[ВЫБРАННЫЙ ОТРЫВОК]:
* * * * * * *
Тем временем Волынский уладил семейные дела — лично объяснился с невестой в Петербурге, получил ее согласие, был помолвлен — и в октябре 1720 года прибыл в Астрахань. Там губернатор энергично взялся за дело, но рассчитанная на долгую перспективу программа так и осталась до конца невыполненной. Волынский доставил в Петербург «шафранное коренье», и царь повелел посадить его у себя в оранжерее в надежде получить «плод». Но астраханский климат помешал добиться фруктового изобилия, а тамошняя почва оказалась непригодной для доставленной из Азербайджана лозы. Не доходили руки и до благоустройства самого города, тем более что снабжение отдаленного края было из рук вон плохим, «…крепость здешняя во многих местах развалилась и худа вся; в полках здешних, в пяти, ружья только с 2000 фузей с небольшим годных, а прочее никуда не годится; а мундиру как на драгунах, так и на солдатах, кроме одного полку, ни на одном нет, и ходят иные в балахонах, которых не давано лет более десяти, а вычтено у них на мундир с 34 000 рублей, которые в Казани и пропали; а провианту нашел я только 300 четвертей. Итак, всемилостивейшая государыня, одним словом донесть, и знаку того нет, как надлежит быть пограничным крепостям, и, на что ни смотрю, за все видимая беда мне, которой миновать невозможно, ибо ни в три года нельзя привесть в добрый порядок; а куда о чем отсюда написано, ниоткуды никакой резолюции нет, и уже поистине, всемилостивая мать, не знаю, что и делать, понеже вижу, что все останутся в стороне, а мне одному, бедному, ответствовать будет», — жаловался новый губернатор Екатерине в июне 1721 года{96}.

Не будучи человеком «книжным», Артемий Петрович тем не менее обладал свойственным и самому царю даром ярко и образно выражать свои мысли, что выгодно отличает его послания от суховатых и деловых писем его современников. Ту же Екатерину он просил замолвить за него перед Петром слово, «дабы мне повелено было по возвращении моем из Терека быть в будущей зиме ко двору вашего величества, а поистине к тому не так влечет меня собственная нужда, как дела ваши того требуют, ибо надобно везде самому быть, а без того, вижу, ничто не делается; если же впредь ко взысканию, то, чаю, одному мне оставаться будет». Он искал у царицы сочувствия: «Ношу честь паче меры и достоинства моего, однако ж клянусь Богом, что со слезами здесь бедную жизнь мою продолжаю, так что иногда животу моему не рад, понеже, что ни есть здесь, все разорено и опущено, а исправить невозможно, ибо в руках ничего нет; к тому ж наслал на меня Бог таких диких соседей, которых дела и поступки не человеческие, но самые зверские, и рвут у меня во все стороны; я не чаю, чтоб которая подобна губерния делами была здешнему пропастному месту, понеже кроме губернских дел, война здесь непрестанная, а людей у меня зело мало, и те наги и не вооружены. Также в прочих губерниях определены губернаторам в помощь камериры, ронтмейстеры и земские судьи, а у меня никого нет, и во всех делах принужден сам трудиться, так что истинно перо из рук моих не выходит… также здешнего порта флот, и вся коммерция, и при том рыбные и соляные дела, моего ж труда требуют; и тако ежели ваше величество не сотворите надо мною бедным милость, то я поистине или пропаду, или остатнего ума лишен буду; я подпишуся в том на смерть, что не токмо моему такому слабому малолетнему уму, но, кто б какой остроты ни был, один всех управить не может, хотя бы как ни трудился. Однако ж не знаю, как и мне больше того трудиться, понеже и так застал уже достаточным чернецом и богомольцем и такую регулу держу, что из двора никуды не выхожу, кроме канцелярии, да изредка в церковь».
* * * * * * *
(Позиции, перечисленные в наборе данных)
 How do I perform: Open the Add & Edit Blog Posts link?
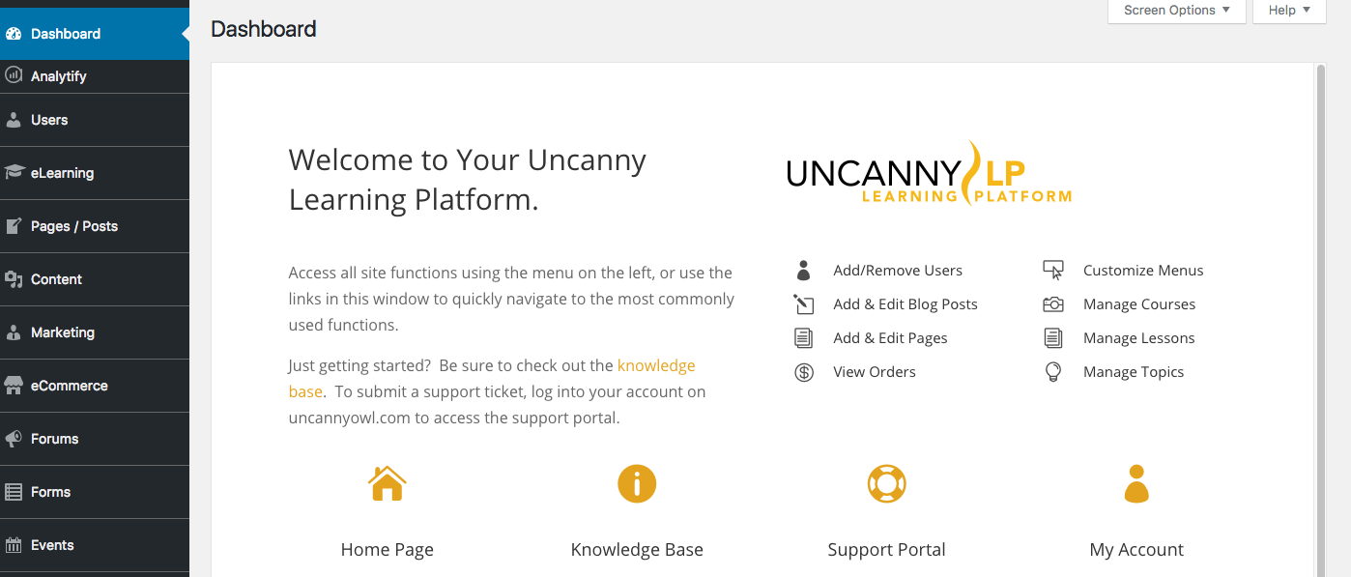tap(905, 304)
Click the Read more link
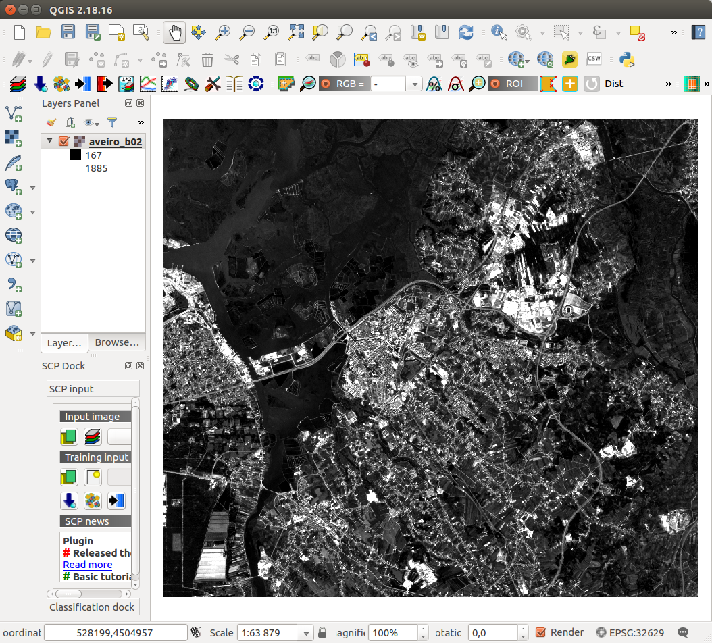The height and width of the screenshot is (643, 712). click(87, 565)
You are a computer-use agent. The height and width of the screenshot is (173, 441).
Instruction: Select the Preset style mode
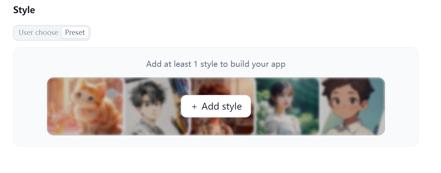pos(75,33)
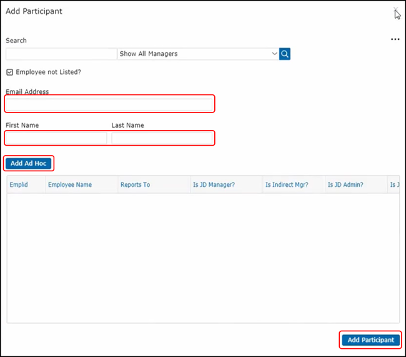
Task: Click the chevron arrow on managers dropdown
Action: click(274, 54)
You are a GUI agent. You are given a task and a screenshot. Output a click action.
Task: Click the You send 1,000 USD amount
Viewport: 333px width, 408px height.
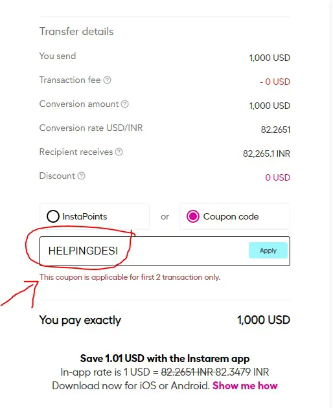[x=270, y=58]
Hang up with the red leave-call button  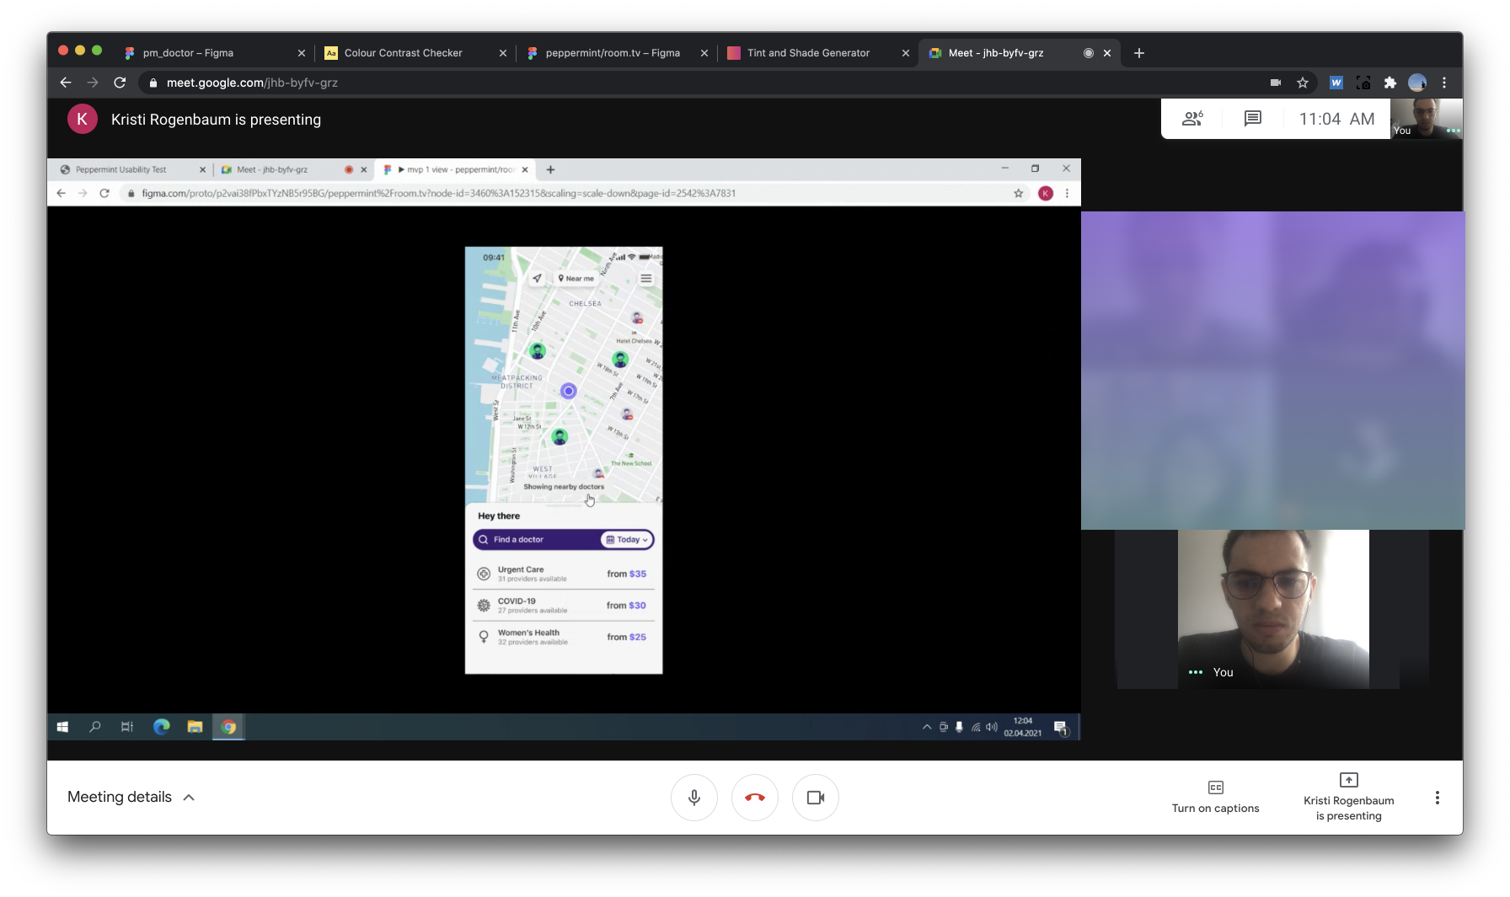(754, 797)
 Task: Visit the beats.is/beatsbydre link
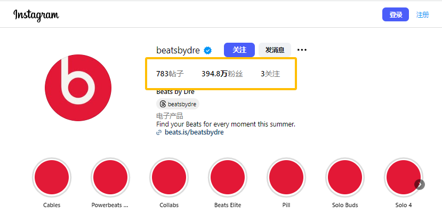point(194,132)
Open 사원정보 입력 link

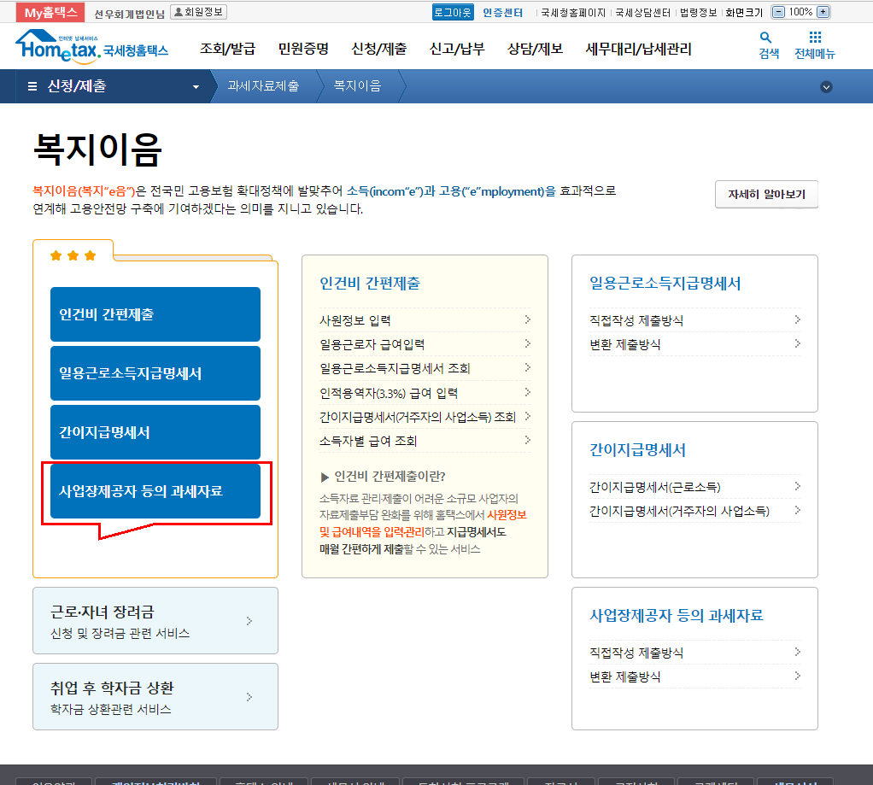point(354,320)
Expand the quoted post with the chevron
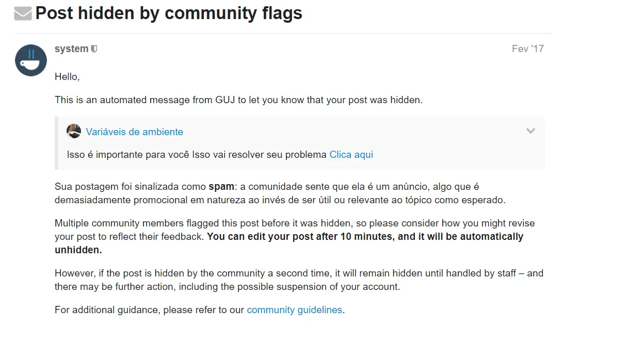 pos(531,131)
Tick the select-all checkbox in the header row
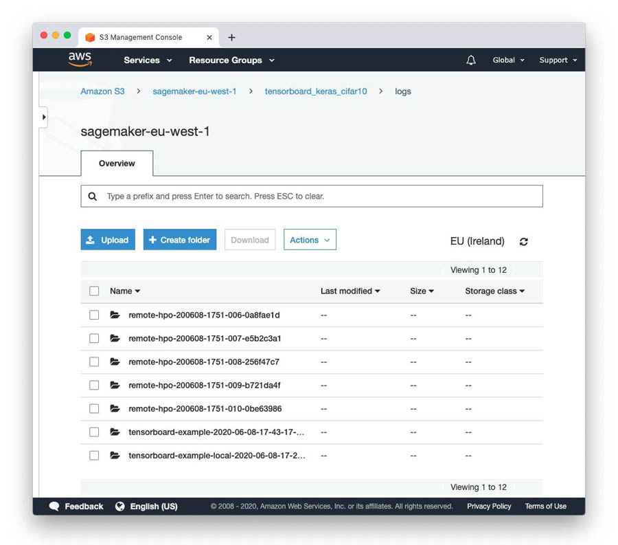The height and width of the screenshot is (545, 618). click(94, 291)
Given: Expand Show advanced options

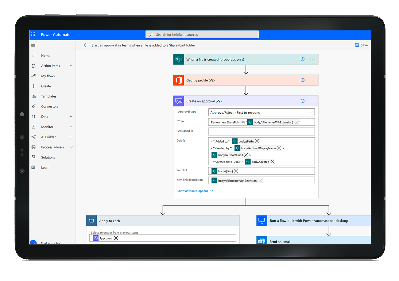Looking at the screenshot, I should click(195, 191).
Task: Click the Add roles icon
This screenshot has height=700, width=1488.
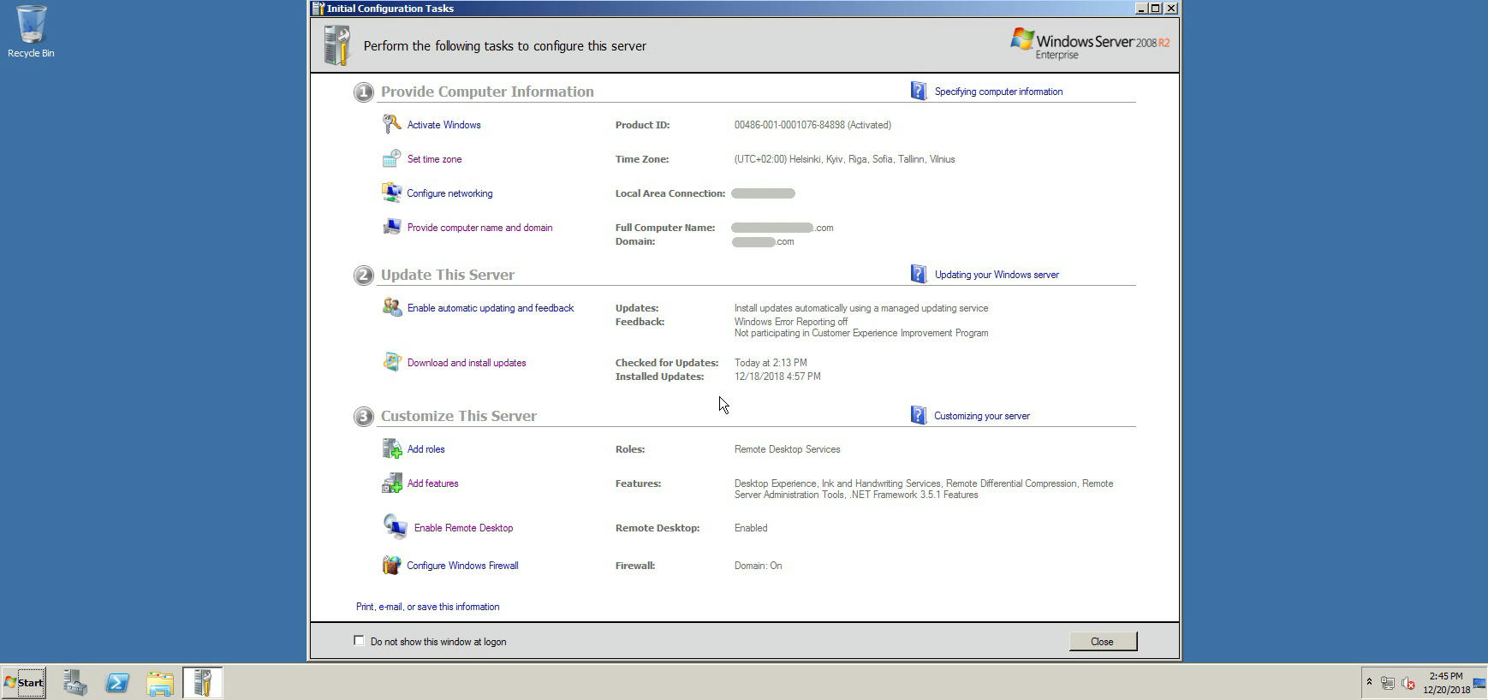Action: coord(391,449)
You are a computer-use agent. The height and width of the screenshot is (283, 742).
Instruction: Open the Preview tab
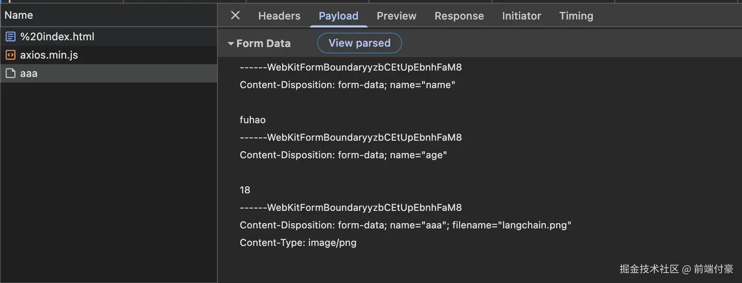396,16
* * * * * * *
[ВАШЕ ЗАДАНИЕ]:
Ответьте на вопросы по отрывку, пронумеровав ответы так же:
1. В каком месяце и году Волынский прибыл в Астрахань?
2. Сколько четвертей провианта, по словам губернатора, он нашел?
3. Кто, согласно его письму, определен губернаторам в помощь в прочих губерниях?

[ВЫПОЛНЕННОЕ УПРАЖНЕНИЕ]:
1. В октябре 1720 года.
2. Только 300 четвертей.
3. Камериры, ронтмейстеры и земские судьи.